大豆苷元在人肝微粒体中的单羟化代谢机制

Mechanism of mono-hydroxylation of daidzein in human liver microsomes

目的 探讨大豆苷元在人肝微粒中羟基化代谢所涉及的肝细胞色素P4 5 0 (CYP)同工酶 ,为研究其在人体内的代谢提供基础。方法 通过分析大豆苷元在肝微粒体中和重组CYP酶中形成的单羟化代谢物的酶促动力学 ,分析其酶学模型 ,然后用不同CYP同工酶选择性抑制剂或底物进行抑制实验 ,初步筛选出介导大豆苷元单羟化代谢所涉及的CYP同工酶。结果 代谢物的形成动力学符合米氏方程单酶模型。CYP1A2选择性抑制剂呋喃茶碱和CYP1A2单克隆抗体均能明显抑制 3种单羟化代谢物的形成。而其他CYP选择性的抑制剂对 3种代谢物的形成没有或较小产生抑制作用。用重组酶实验得出相同结果。结论 体外肝微粒体研究表明 ,大豆苷元的单羟基代谢主要由CYP1A2所介导。

Aim To identify the cytochrome P450 (CYP) isoform (s) involved in daidzein mono-hydroxylated metabolites using human liver microsomes.
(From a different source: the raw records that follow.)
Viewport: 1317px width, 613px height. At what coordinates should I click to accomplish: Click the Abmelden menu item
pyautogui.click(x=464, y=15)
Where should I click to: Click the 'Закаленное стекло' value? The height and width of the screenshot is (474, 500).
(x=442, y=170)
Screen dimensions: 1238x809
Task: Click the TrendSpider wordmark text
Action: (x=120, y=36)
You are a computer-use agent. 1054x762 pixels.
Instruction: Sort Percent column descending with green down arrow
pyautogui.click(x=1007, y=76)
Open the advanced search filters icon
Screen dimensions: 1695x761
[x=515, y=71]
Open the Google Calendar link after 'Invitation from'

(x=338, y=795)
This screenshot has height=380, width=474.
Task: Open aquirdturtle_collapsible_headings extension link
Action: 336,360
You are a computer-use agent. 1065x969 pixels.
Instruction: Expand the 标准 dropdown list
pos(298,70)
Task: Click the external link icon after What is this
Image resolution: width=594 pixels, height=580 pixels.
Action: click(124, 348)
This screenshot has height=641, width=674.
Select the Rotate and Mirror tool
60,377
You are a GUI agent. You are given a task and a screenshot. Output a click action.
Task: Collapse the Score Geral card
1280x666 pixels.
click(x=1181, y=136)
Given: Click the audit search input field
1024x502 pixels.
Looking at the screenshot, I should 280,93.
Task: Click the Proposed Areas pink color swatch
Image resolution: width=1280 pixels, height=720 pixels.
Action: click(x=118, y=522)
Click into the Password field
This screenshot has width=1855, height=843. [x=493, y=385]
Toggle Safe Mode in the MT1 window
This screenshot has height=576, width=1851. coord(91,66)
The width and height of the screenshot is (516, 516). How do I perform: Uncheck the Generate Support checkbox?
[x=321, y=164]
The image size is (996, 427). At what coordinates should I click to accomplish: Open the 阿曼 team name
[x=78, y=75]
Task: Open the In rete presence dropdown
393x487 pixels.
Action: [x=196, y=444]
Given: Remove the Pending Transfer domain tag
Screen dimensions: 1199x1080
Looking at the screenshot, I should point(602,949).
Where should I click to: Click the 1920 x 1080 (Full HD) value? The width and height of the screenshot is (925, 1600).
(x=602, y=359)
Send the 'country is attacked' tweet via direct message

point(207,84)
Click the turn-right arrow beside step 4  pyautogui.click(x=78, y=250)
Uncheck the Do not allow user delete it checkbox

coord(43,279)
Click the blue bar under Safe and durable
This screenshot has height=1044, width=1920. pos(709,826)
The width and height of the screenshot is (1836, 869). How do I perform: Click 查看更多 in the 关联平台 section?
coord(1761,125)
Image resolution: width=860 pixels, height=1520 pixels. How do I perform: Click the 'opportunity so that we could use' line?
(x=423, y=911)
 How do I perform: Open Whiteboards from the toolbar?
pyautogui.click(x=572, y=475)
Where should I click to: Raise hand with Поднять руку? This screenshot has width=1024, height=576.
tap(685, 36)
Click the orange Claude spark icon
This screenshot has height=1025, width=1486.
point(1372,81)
Methods Kinetic analysis of the rates of formation of mono-hydroxylated metabolites of daidzein, including 7,8,4′-trihydroxyisoflavone (7,8,4′-THI), 7,3′,4′-trihydroxyisoflavone (7,3′,4′-THI) and 6,7,4′-trihydroxyisoflavone (6,7,4′-THI), was performed using human liver microsomes (HLM) and recombinant enzymes at substrate concentrations ranging from 0.5 to 400 μmol·L -1. Nine selective inhibitors or substrate probes specific for different CYP isoforms were applied for screening the isoform (s) responsible for mono-hydroxylated metabolism of daidzein. Results Michaelis-Menten kinetic parameters were best fitted to one-component enzyme kinetic model. The mean K m ( μmol·L -1) and V max ( μmol·g -1·min -1) values were 27±10 and 4.8±2.1, 54±22 and 2.3±1.0, 51±29 and 2.2±0.8, for the formation rates of 7,8,4′-THI, 7,3′,4′-THI, and 6,7,4′-THI, respectively. Furafylline, the CYP1A2 specific inhibitor, estrogen, and monoclonal antibody raised against human CYP1A2 (MAB-1A2) apparently inhibited the formation of mono-hydroxylated metabolites, The IC 50 of Fur for the formation of 7,3′,4′-THI, 6,7,4′-THI and 7,8,4′-THI was 1.0, 0.9 and 0.8 mol·L -1, respectively. The IC 50 of estrogen for the formation of 7,3′,4′-THI, 6,7,4′-THI and 7,8,4′-THI were 51, 60 and 64 mol·L -1, respectively. The IC 50 of MAB-1A2 for the formation of the mono-hydroxylated products was 1 mol·L -1, but neither other selective inhibitor nor substrate probes, including coumarin (CYP2D6), sulphaphenzole (CYP2C9/10), omeprazole (CYP2C19), quinidine (CYP2D6), diethyldithiocarbamate (CYP2E1), troleandomycin (CYP3A4) and keteconazole (CYP3A4), did so with human liver microsomes. Conclusion The in vitro studies indicated that daidzein mono-hydroxylated products were principally metabolized by CYP1A2 in human.